So we follow another approach. We try to ``translate'' information
on $\bar{\tau}$ from the corresponding {\em unconditioned}
branching process (the binary splitting process described in Section 1) to the
size--conditioned process.
The same approach can be applied to a far more general class of problems
(see Gutjahr \cite{GuET}). We shall use the following relation, which is
proved in \cite{GuET}:
\vspace{2ex}
\noindent
{\bf Lemma 2.1.}
Let $\Pi$ be a function assigning to each binary tree $t$ a real value
$\Pi(t)$. Let $e^{crit}$ be the expected value of $\Pi(t)$ for family
trees $t$ of a critical binary splitting process, and let $e_n$ be the
expected value of $\Pi(t)$ for binary trees $t$ with $n$ leaves, where
each such tree has the same probability. Then
\[
\sum_{n=1}^{\infty} e_n n^{-3/2} < \infty \quad \mbox{iff} \quad
e^{crit} < \infty.
------------------------
COMPLETE THE FOLLOWING ::
1: Which quantities does Lemma 2.1 in the branching-process excerpt introduce with the word "Let"? Give each one with its description.
2: In the branching-process excerpt, how does Lemma 2.1 support the approach announced at the start?
The lines that follow have nothing to do with the tasks on the branching-process excerpt.

DATA SHOWN ::
------------------------
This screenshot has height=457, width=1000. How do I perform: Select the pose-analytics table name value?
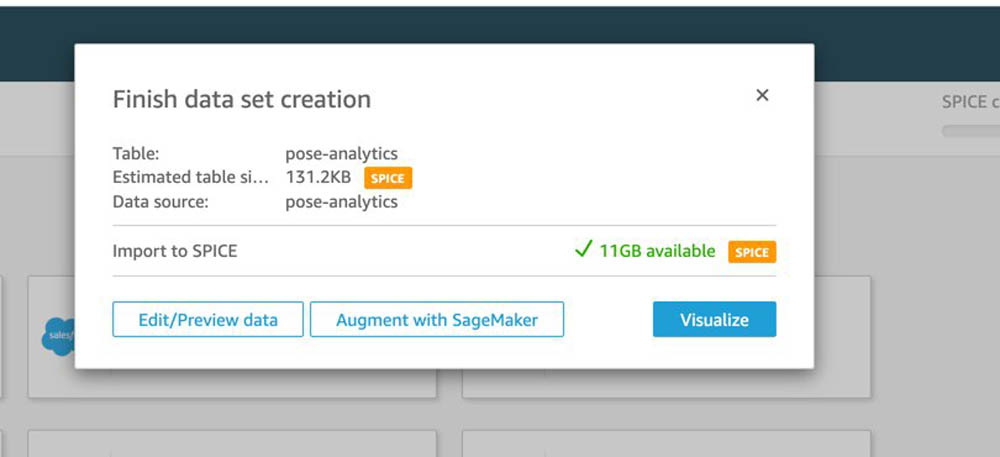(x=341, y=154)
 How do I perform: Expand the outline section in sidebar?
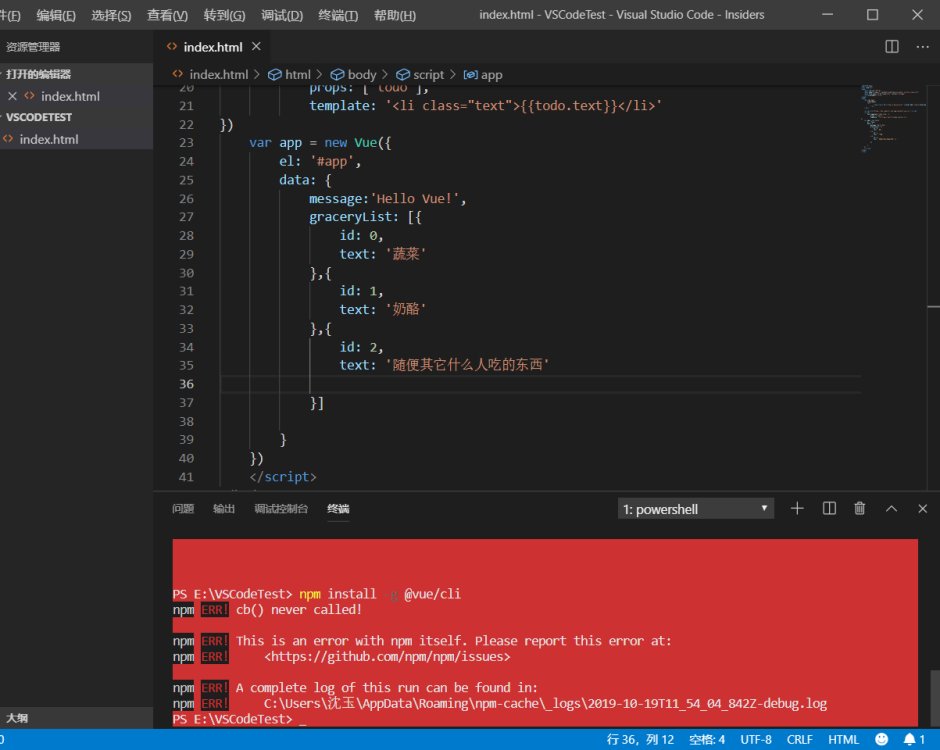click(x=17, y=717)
------------------------
RESULTS FOR EACH TASK ::
1:
- Π: a function that assigns to each binary tree t a real value Π(t).
- e^crit: the expected value of Π(t) for family trees t of a critical binary splitting process.
- e_n: the expected value of Π(t) for binary trees t with n leaves, where each such tree has the same probability.

2: The approach is to carry information on τ̄ over from the unconditioned binary splitting process to the size-conditioned process. Lemma 2.1 makes this link: it states that the sum over n of e_n n^(-3/2) is finite if and only if e^crit is finite. This ties the expectation for the critical process to the expectations for trees with a fixed number of leaves.